However in this case the PP functions as a subject and is an instance of locative inversion which has a specific discourse function (cf. Bresnan 1994:85ff).

8
On the analysis of agreement in sentences like (33) see e.g. Alsina (1996:72ff.), Baker (1983:6), Bresnan (1994:107)
9
Dutch is more problematic under this analysis: Dutch has subject-verb-agreement and a structural subject expletive er (there). But in contrast to English, in Dutch impersonal passive is grammatical:

(i) Misschien wordt *(er) gedanst (perhaps is there danced).
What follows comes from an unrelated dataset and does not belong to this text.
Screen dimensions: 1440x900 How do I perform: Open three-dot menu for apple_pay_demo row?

Constraining equations on the verbal agreement morphology wouldn't capture the Dutch data, since the expletive er could not license them. However, notice that there is a difference between the `weakness' of the English and the Dutch morphology. While English has neither person- nor number agreement in all tenses, Dutch has number agreement, but no person-agreement in all tenses (cf. Vikner 1997). This might suggest that the analysis of the Dutch morphology must be captured in a different way from the English morphology. There are also consequences for the formulation of (27). However I leave these issues for future research.
10
Note that es in CP-Spec is grammatical:

(i) Es wird getanzt (there is dancing)
(ii) Es kamen viele Linguisten (there came a lot of linguists)
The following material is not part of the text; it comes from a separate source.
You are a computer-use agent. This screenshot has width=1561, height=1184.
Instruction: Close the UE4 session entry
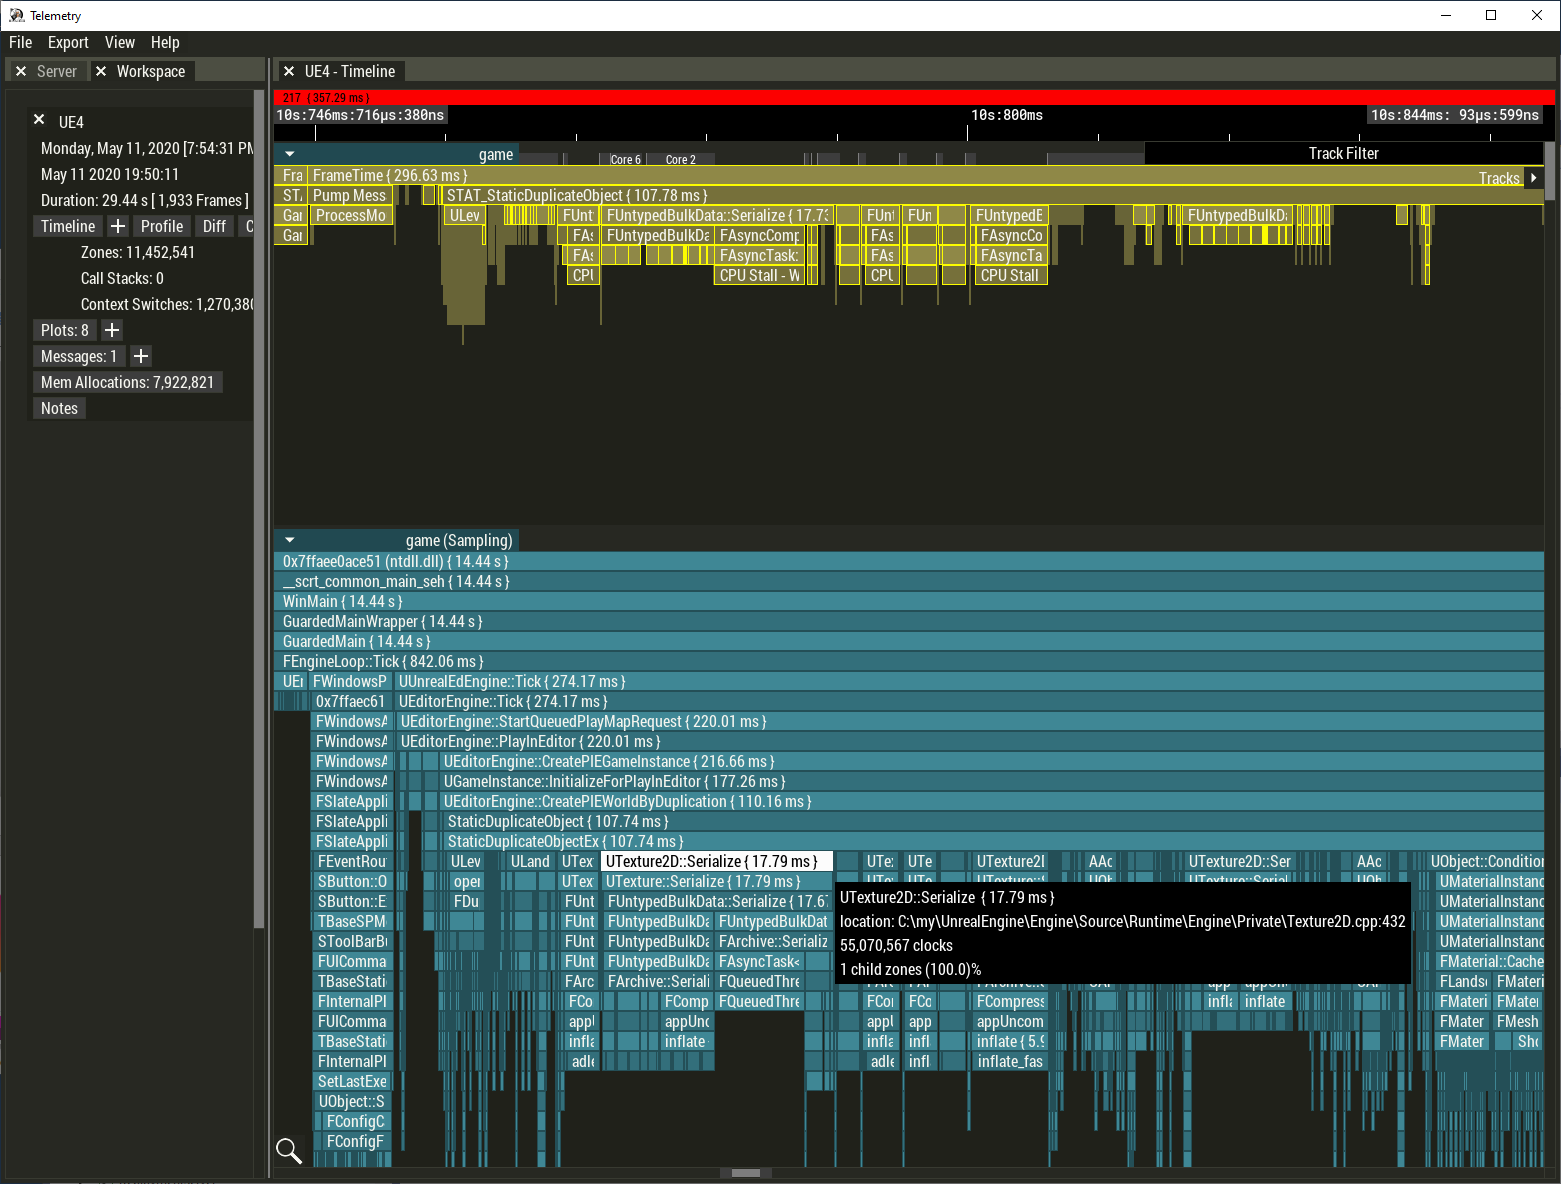pyautogui.click(x=39, y=120)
However, in this case es is required to fill CP-Spec which may not remain empty in a declarative sentence. Following Grewendorf (1989), Fortmann (1998) and the analysis of the traditional grammar, I assume that es in sentences like (i) and (ii) does not have subject function.
11
In traditional grammar the German sentence is divided into three fields, the Vorfeld, the Mittelfeld and the Nachfeld. The Mittelfeld (middle field) is that part of a main (verb-second) clause between the finite verb and any nonfinite verbal forms or a separable verb prefix, or that part of an embedded (verb-final) clause between the complementizer and the verb complex. A constituent that precedes the finite verb in a main clause occupies the Vorfeld (prefield), those following the verbal complex occupy the Nachfeld (postfield).
12
It could be objected that the controlled subject of a non-finite clause must always be thematic. Haider (1990:126, footnote 4) points out in the framework of GB that it is only a stipulation that PRO has be theta-marked and there is no explanation provided. In LFG the introduction of the subject by the affix zu must be optional, to account for functional control and coherent infinitives with zu. So the insertion of an expletive subject must be impossible for other reasons.